Patrick: Deutschland gehört zu den internationalen Blockchain-Hotspots. Nicht zuletzt wurde der Grundbaustein für DeFi, die Ethereum Blockchain, genau gestern (30.7.) vor fünf Jahren aus Berlin heraus gelauncht. Die DeFi Applikationen selbst werden meist aus den USA heraus entwickelt, um dann nach und nach dezentralisiert zu werden. Entscheidend ist für den Standort aber vielmehr, wie viele Personen und Unternehmen sich schon jetzt intensiv mit DeFi auseinandersetzen, die Applikationen nutzen und in ihre Prozesse, Produkte und Dienstleistungen integrieren. Ich bin optimistisch, dass wir hier in Deutschland und Europa eine tragende Rolle spielen werden. Einerseits, weil Dezentralität, Transparenz und Datensouveränität perfekt zu unserem europäischen Credo in Digitalfragen passen. Andererseits, weil wir hier schon jetzt mit fortschrittlicher Regulierung im Krypto-Bereich den Weg ebnen für einen zukünftigen rechtssicheren DeFi Markt.
Völlig offen sind noch Fragen zum Thema Regulierung. Wie sollten sich etablierte Finanzdienstleister positionieren und welche Rolle spielt die staatliche Aufsicht?
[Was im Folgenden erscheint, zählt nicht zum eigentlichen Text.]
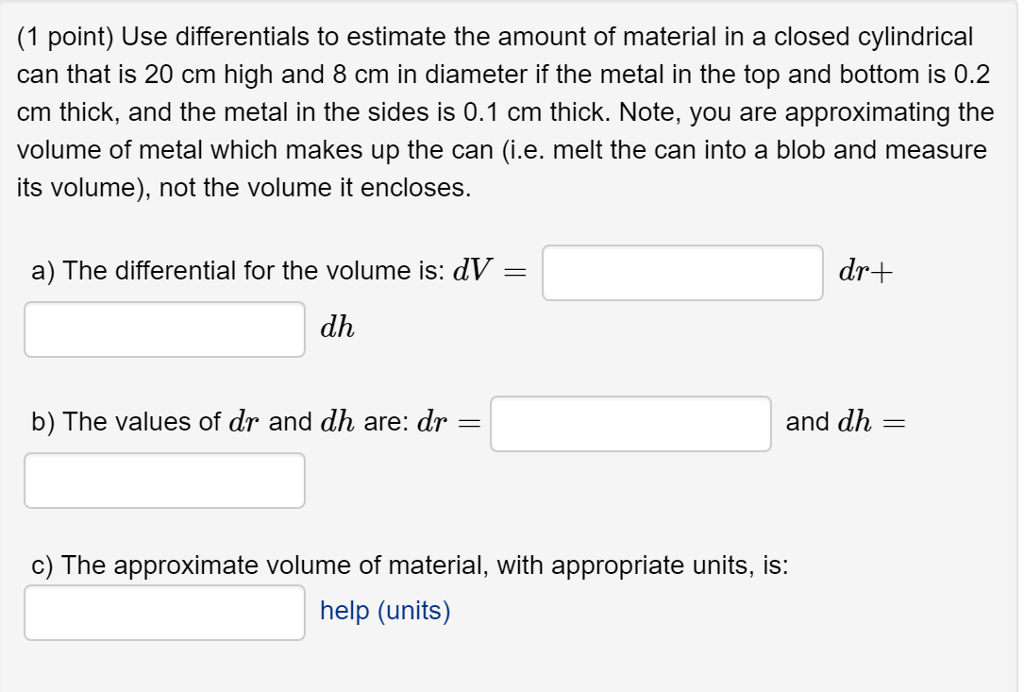Click the approximate volume answer box
The width and height of the screenshot is (1024, 692).
[x=164, y=612]
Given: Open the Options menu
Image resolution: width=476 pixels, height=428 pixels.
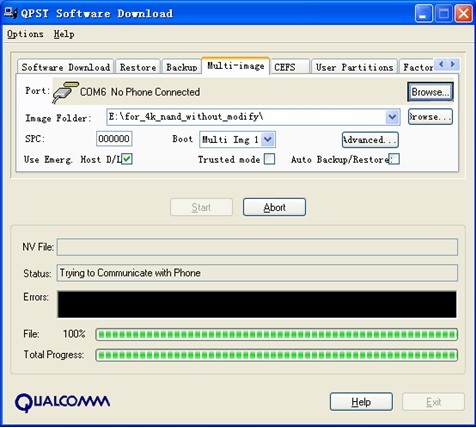Looking at the screenshot, I should pyautogui.click(x=25, y=34).
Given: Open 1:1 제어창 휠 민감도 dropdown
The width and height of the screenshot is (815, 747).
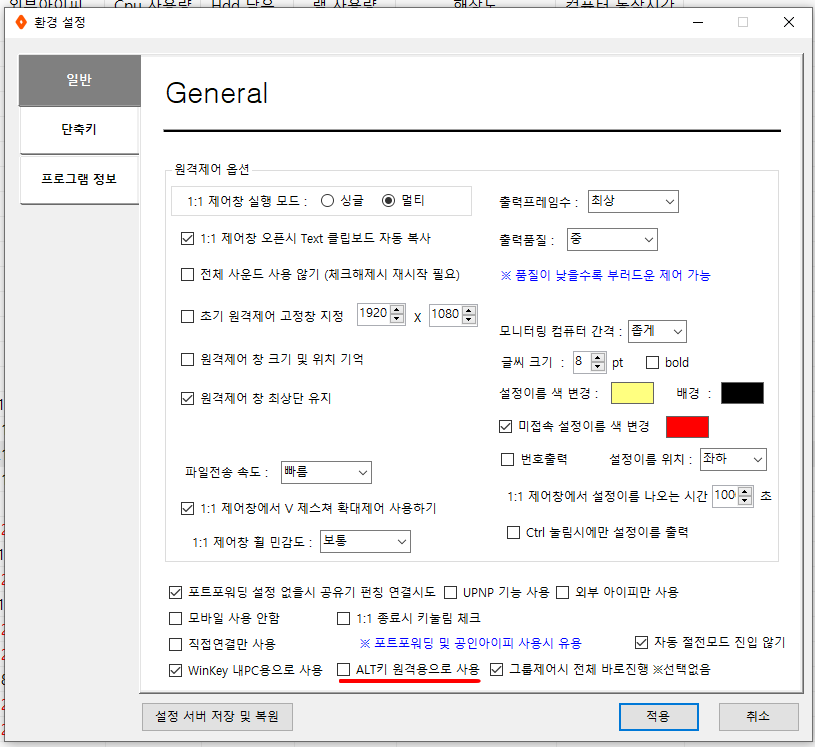Looking at the screenshot, I should 365,541.
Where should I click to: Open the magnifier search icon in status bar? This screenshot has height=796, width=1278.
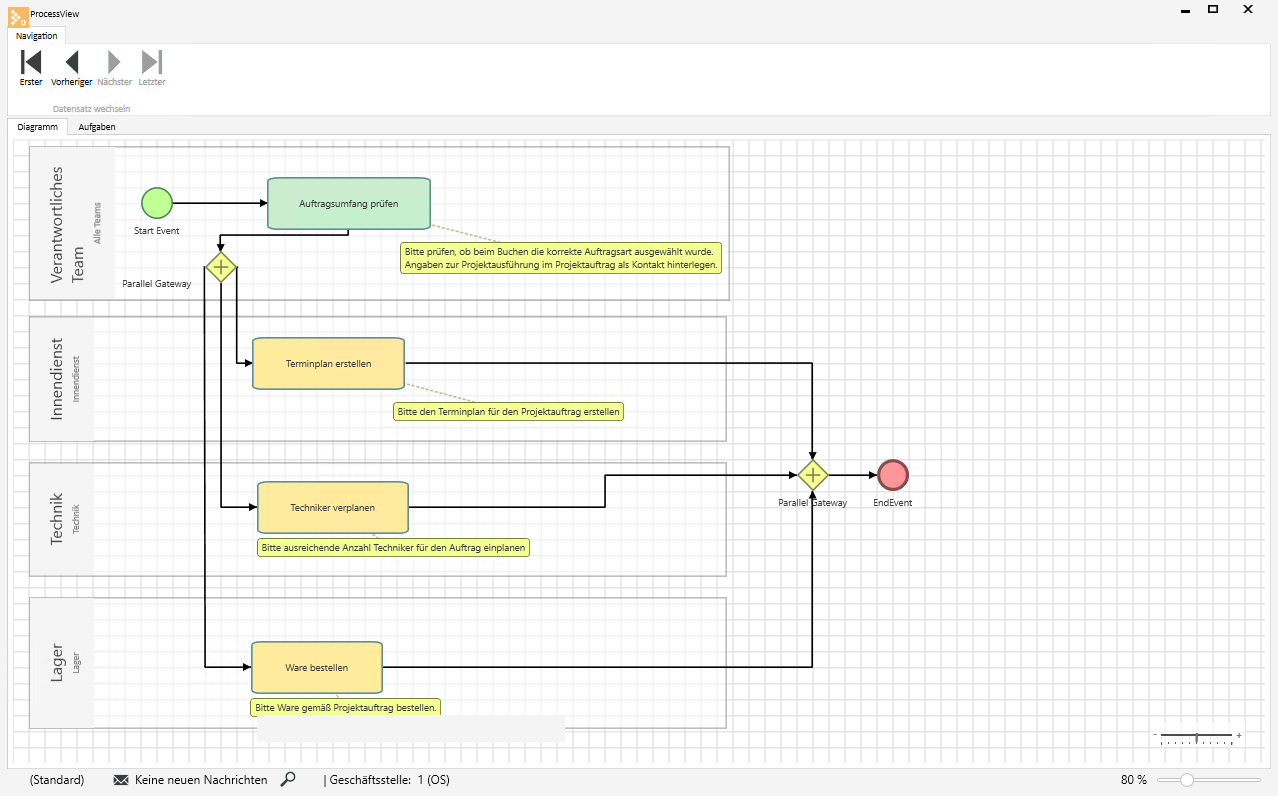coord(288,779)
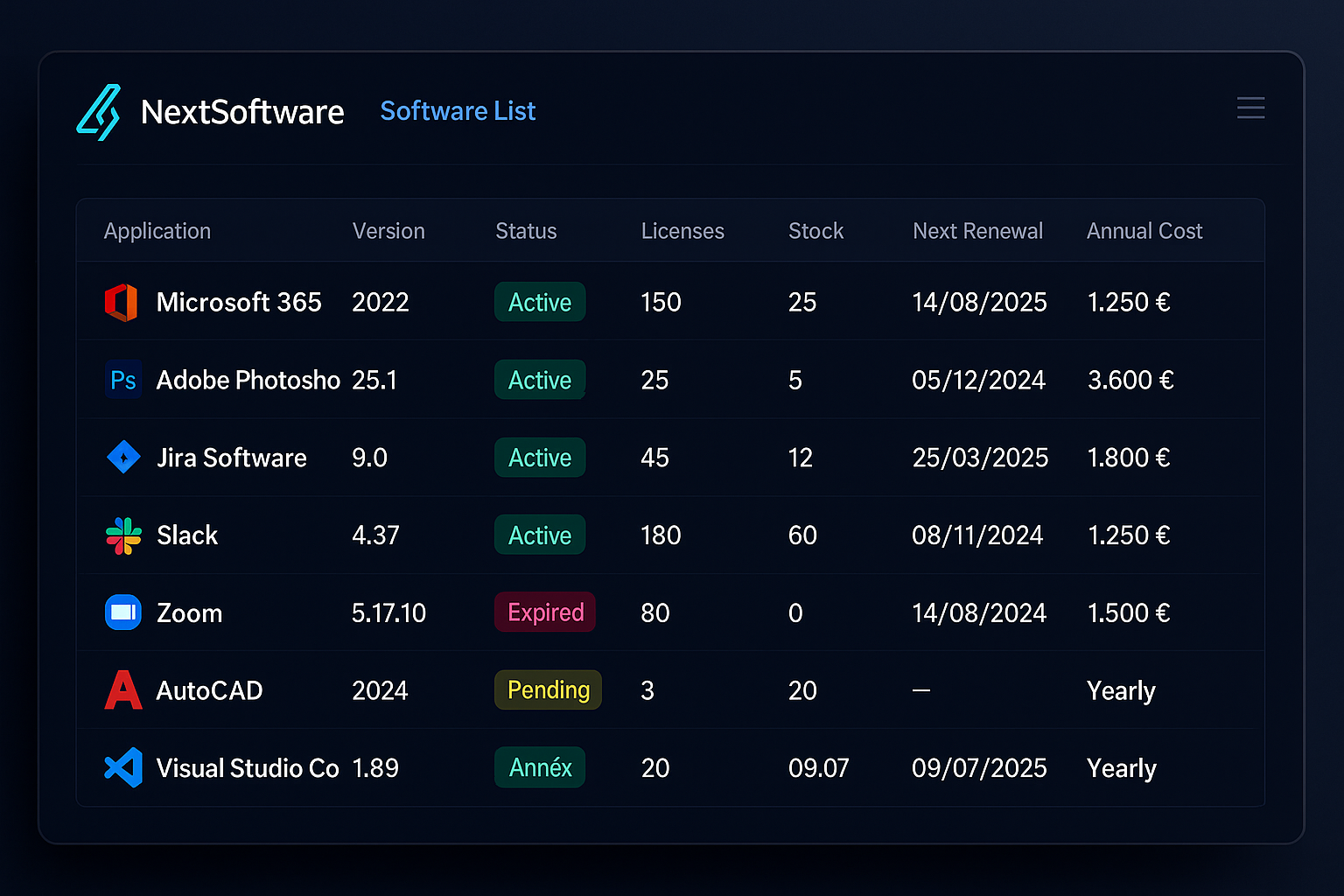Select the Jira Software diamond icon
The width and height of the screenshot is (1344, 896).
tap(123, 458)
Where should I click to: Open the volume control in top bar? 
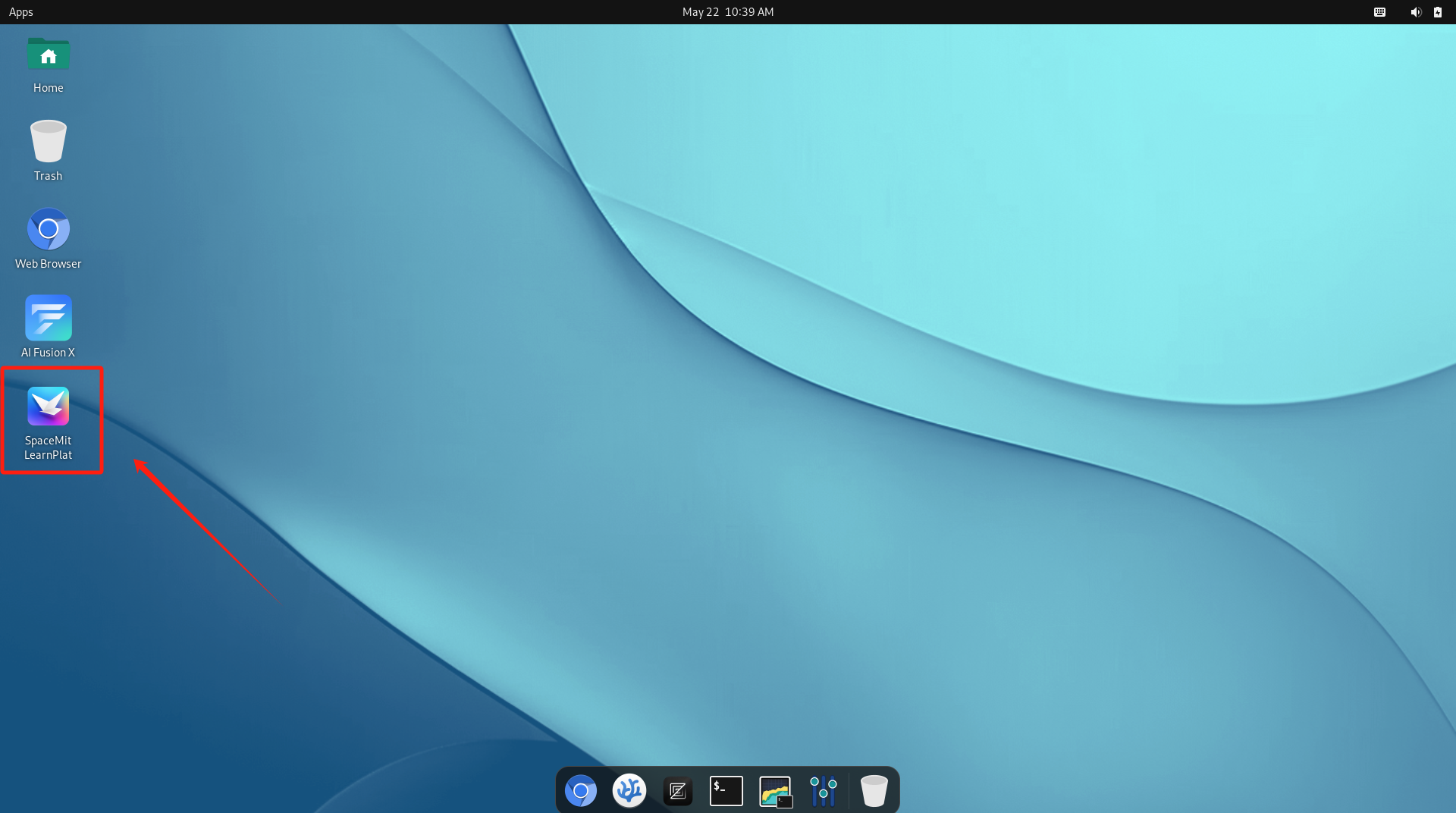click(1416, 12)
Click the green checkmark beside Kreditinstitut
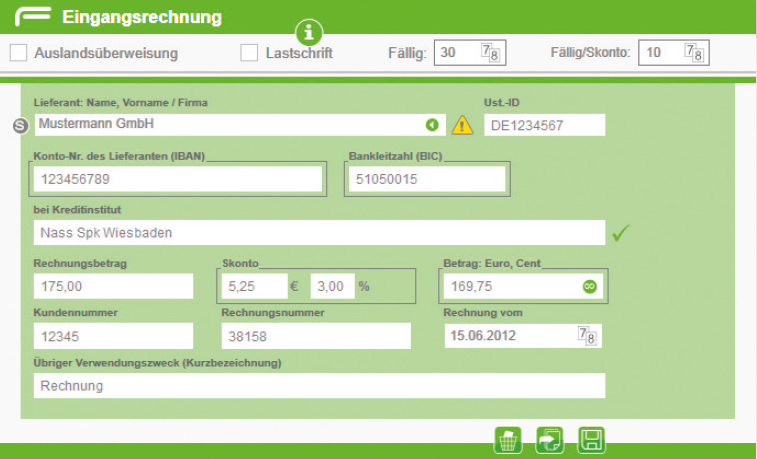This screenshot has height=459, width=757. click(621, 233)
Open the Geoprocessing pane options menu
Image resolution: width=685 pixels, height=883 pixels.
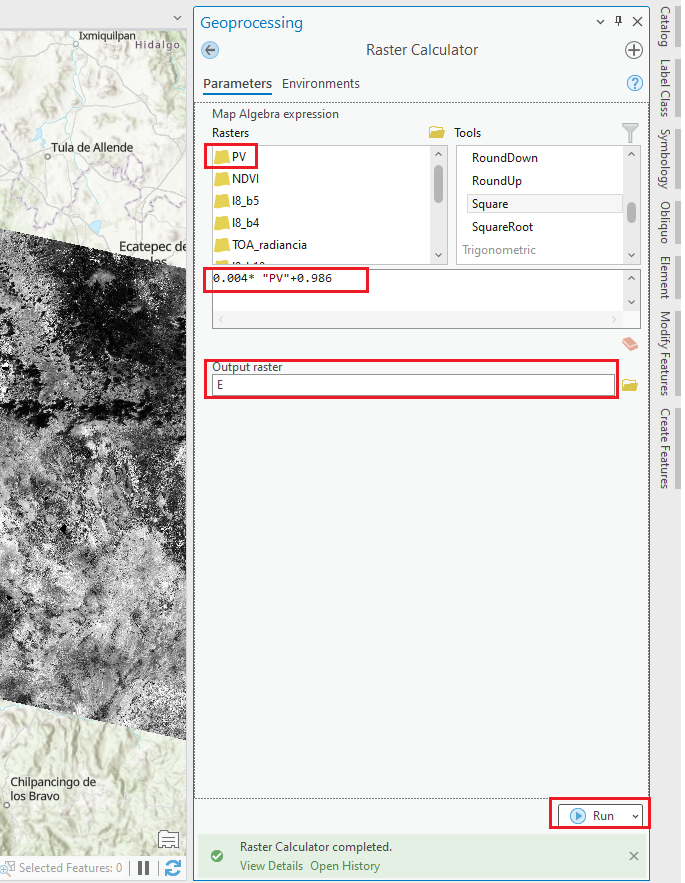click(x=600, y=22)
Julian: Bei aller Komplexität von DeFi ist die Frage nach Regulierung die schwierigste! Patrick und ich haben beim Erstellen des Papiers häufig genau hierüber gesprochen. Ich bin der Meinung, dass, so wie das Internetprotokoll selbst nicht reguliert ist und auch Bitcoin nicht zu regulieren ist, so werden auch alle dezentralen DeFi-Protokolle nicht zu regulieren ein. Aber: Unternehmen, die auf dem Internetprotokoll Dienstleistungen anbieten wie eCommerce oder Social Media Plattformen, die sind reguliert. Und im Falle von Bitcoin zeigt die GwG-Novelle, die den Tatbestand der Kryptoverwahrung einführte, dass auch hier Unternehmen, die Bitcoin kommerziell verwahren, reguliert werden. Ich glaube für DeFi-Protokoll wird es ähnlich sein: Sie selbst können nicht reguliert werden. Baut ein Unternehmen aber ein Frontend, das im Hintergrund die DeFi-Legosteine zusammensetzt, dann wird dieses Unternehmen reguliert werden müssen – sofern es nicht, wie die Argent-App, selbst wieder dezentral ist. Ich weiß… das ist herausfordernd für alle! Aber wir beim Bitkom werden uns für ein level-playing-field einsetzen, das die Vorteile von DeFi nutzen lässt, aber Risiken adressiert und fairen Wettbewerb ermöglicht. Wir hoffen, dass möglichst Viele unser Paper lesen, damit genau diese Debatte an Fahrt gewinnt.
Zu den Interviewpartnern:
Patrick Hansen
Patrick Hansen ist beim Digitalverband Bitkom Bereichsleiter für Blockchain. Er entwickelt Formate zur Vernetzung von Blockchain-interessierten Unternehmen, begleitet die Politik bei der Etablierung von rechtlichen Rahmenbedingungen für die junge Technologie und beobachtet und diskutiert aktuelle Marktentwicklungen und Use-Cases, beispielsweise im Rahmen vonStudien, Leitfäden und politischen Stellungnahmen. Zuvor war Patrick Hansen Referent für Startups beim Bitkom. Er hat Wirtschaft und Politik studiert und sammelte Erfahrungen bei einem Startup-Investor und im Europäischen Parlament.
Julian Grigo
Julian Grigo leitet seit drei Jahren den Bereich Digital Banking & Financial Services des Bitkom. Er baute den Tech-Verband gemeinsam mit sehr engagierten Fintech-Gründern zur ersten Anlaufstelle für Politik und Medien, wenn es um Fragen rund um Fintechs geht, aus. Im Bitkom sind mehr als 50 größtenteils hochskalierte Fintechs, etwa 15 Privat-, Förder- und Großbanken und zahlreiche Dienstleister im Finanzmarkt organisiert. Julian hält einen Masterabschluss in Psychologie, kommunizierte bis 2017 für einen Bankenverband und sammelte zuvor in Unternehmensberatungen, einer Treasury-Abteilung einer Bank und in einem Lobbybüro einer Großbank in Brüssel Erfahrungen in Finanzwelt und Politik.